(Data section Opens)

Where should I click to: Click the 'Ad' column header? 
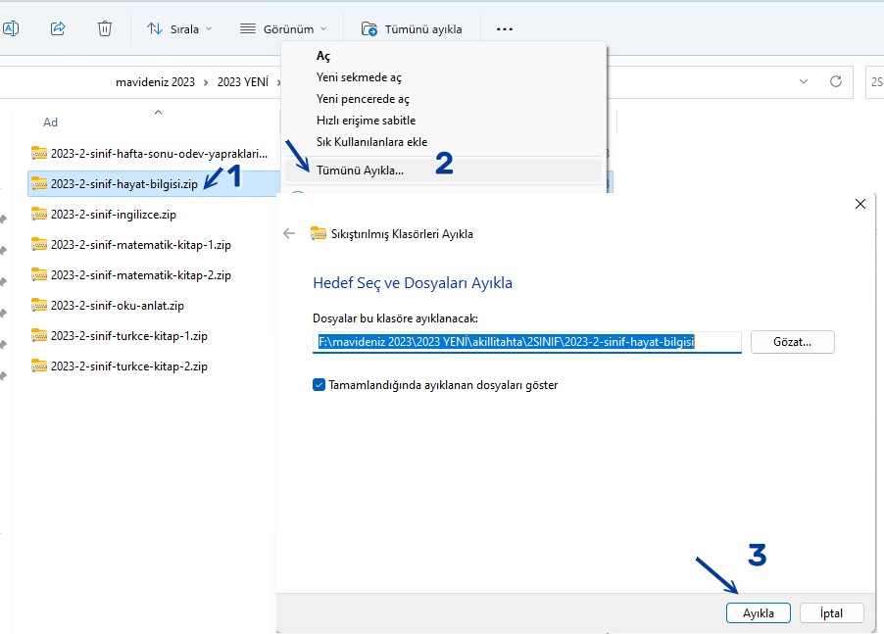[51, 122]

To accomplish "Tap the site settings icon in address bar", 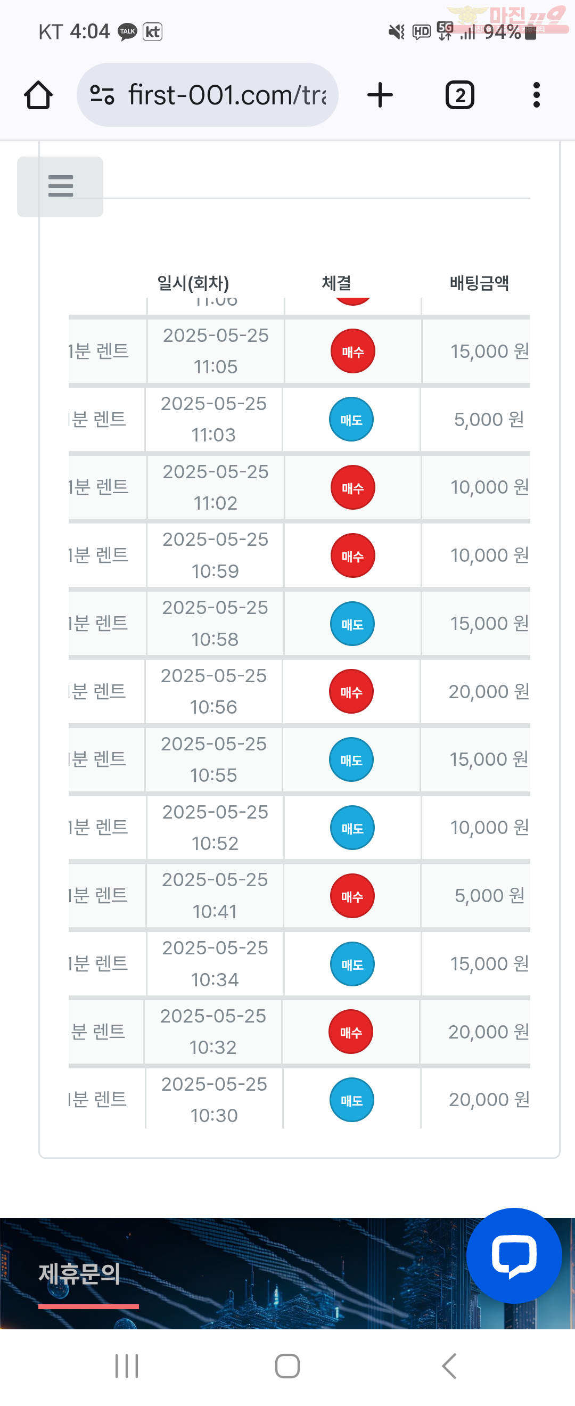I will [102, 95].
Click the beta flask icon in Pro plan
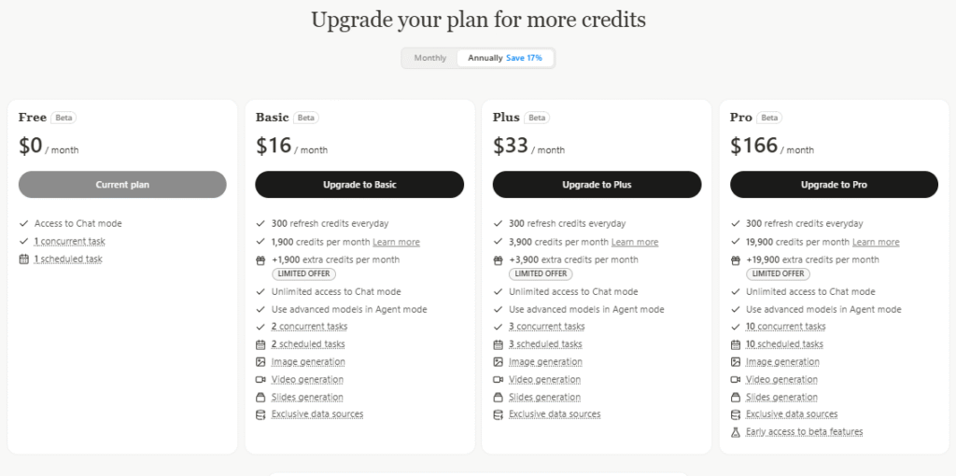 [736, 432]
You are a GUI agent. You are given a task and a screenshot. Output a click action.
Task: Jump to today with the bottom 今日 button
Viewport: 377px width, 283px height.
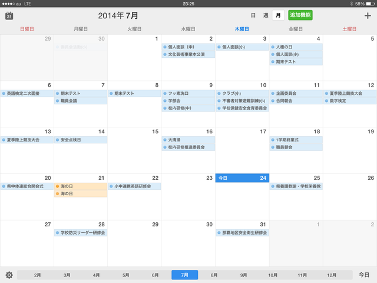click(x=364, y=275)
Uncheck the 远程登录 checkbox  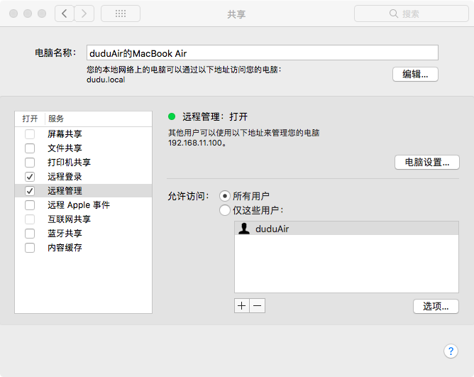point(30,177)
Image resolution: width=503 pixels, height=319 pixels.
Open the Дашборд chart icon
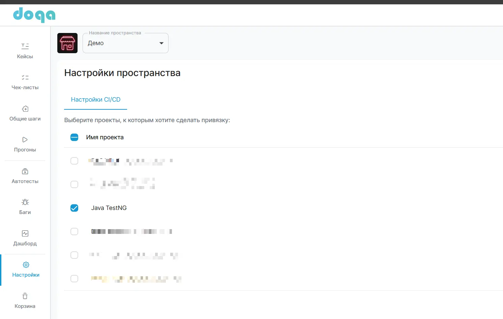click(25, 233)
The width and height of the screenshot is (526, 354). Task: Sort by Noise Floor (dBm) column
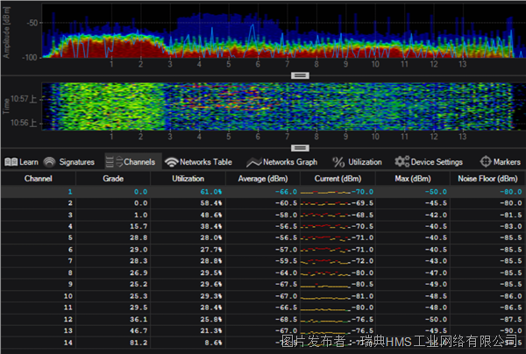(487, 179)
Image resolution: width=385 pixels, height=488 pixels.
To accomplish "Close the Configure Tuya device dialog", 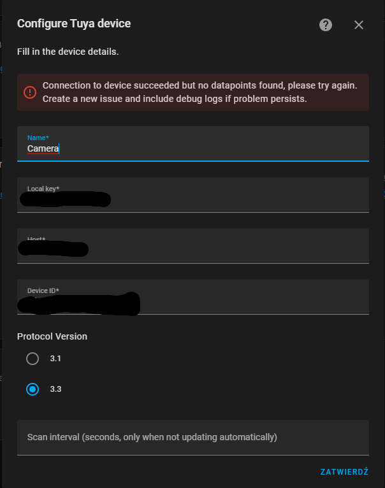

(Data section Closes)

**Work task**: Check each line of the data above for the string "Image", and copy the ones that have it.

**Task response**:
Image resolution: width=503 pixels, height=319 pixels.
Image resolution: width=385 pixels, height=488 pixels.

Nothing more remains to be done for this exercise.